INSTRUCTIONS FOR THE TASK: Reproduce the data below word for word, starting at the line that has "Screen dimensions: 774x567" and ending after the line that has "(x=383, y=62)". Leave the pictures out of your copy.

DATA PROVIDED:

•••••

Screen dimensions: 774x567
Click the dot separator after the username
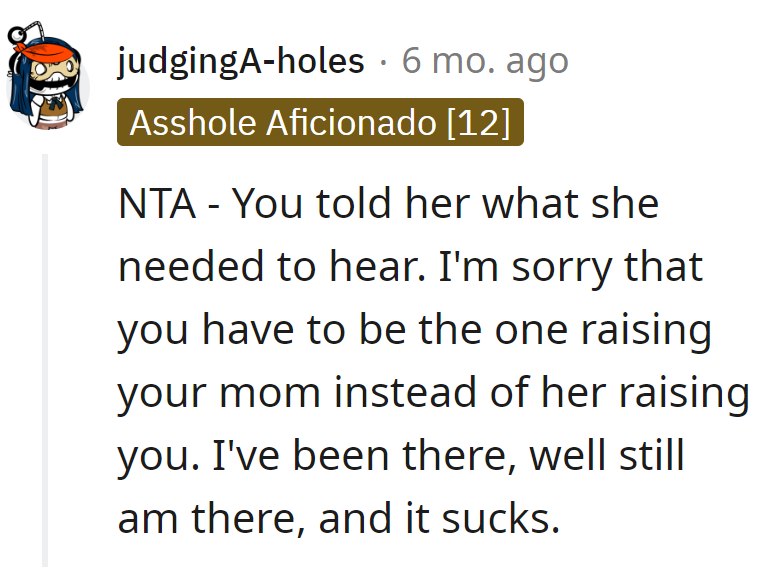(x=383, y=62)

•••••

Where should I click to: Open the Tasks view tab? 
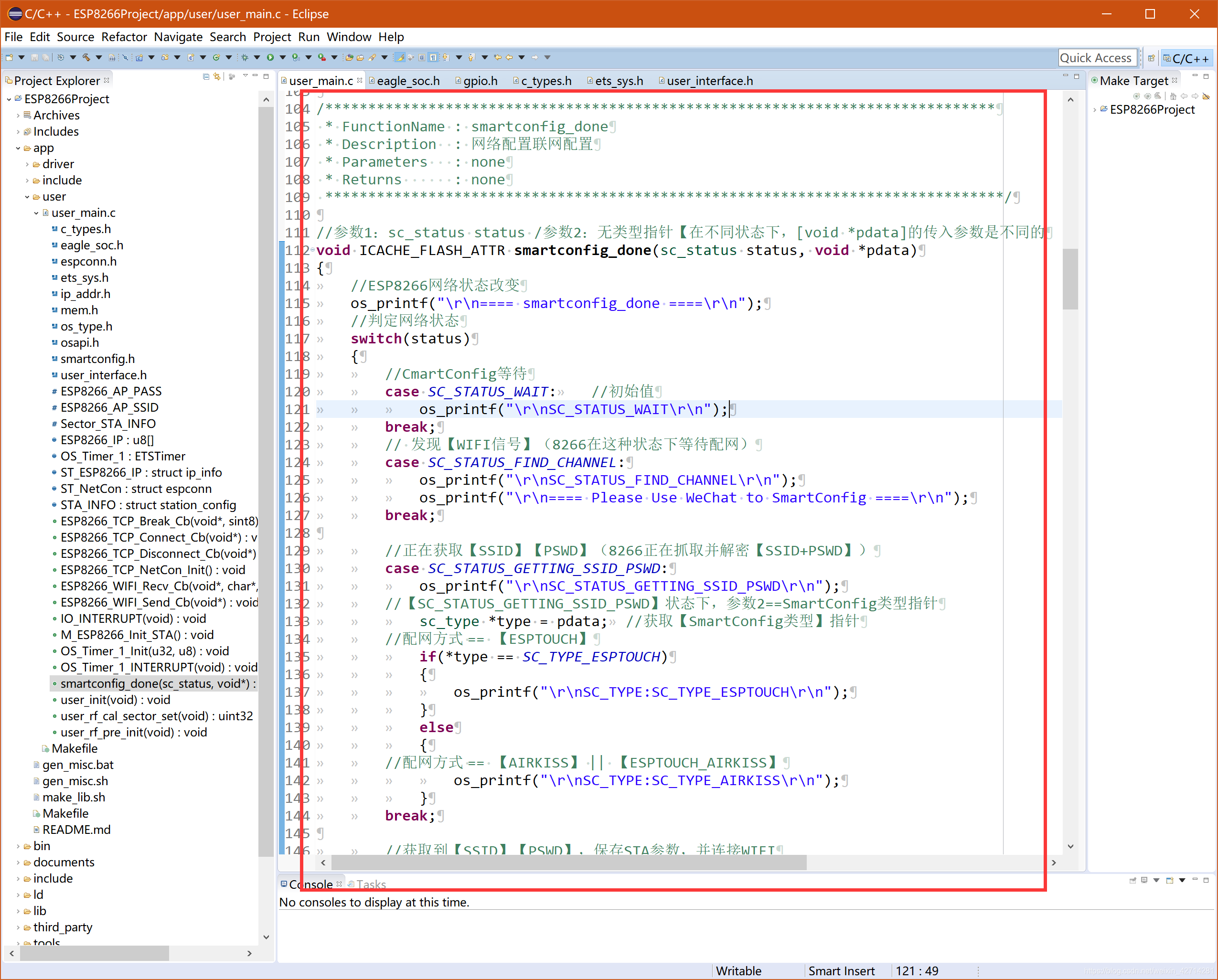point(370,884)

•••••

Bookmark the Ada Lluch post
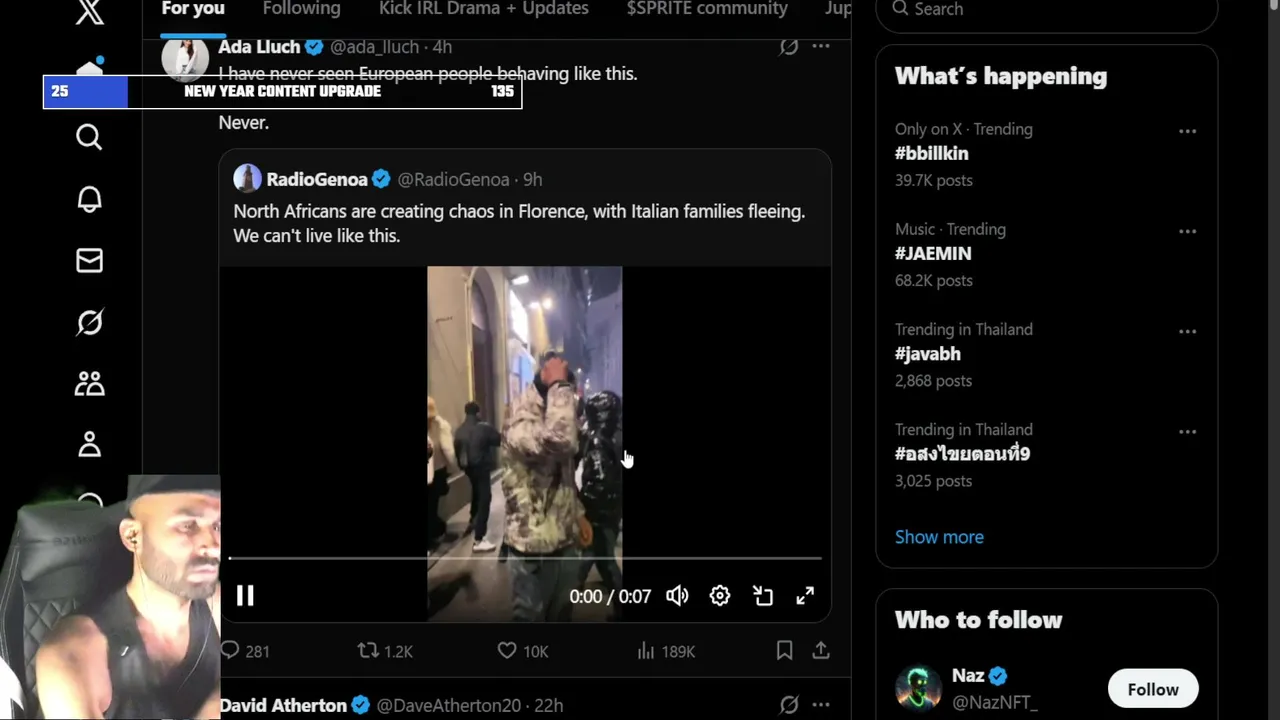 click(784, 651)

•••••

OUTPUT:
Screen dimensions: 774x567
Click the dot separator after the username
(x=383, y=62)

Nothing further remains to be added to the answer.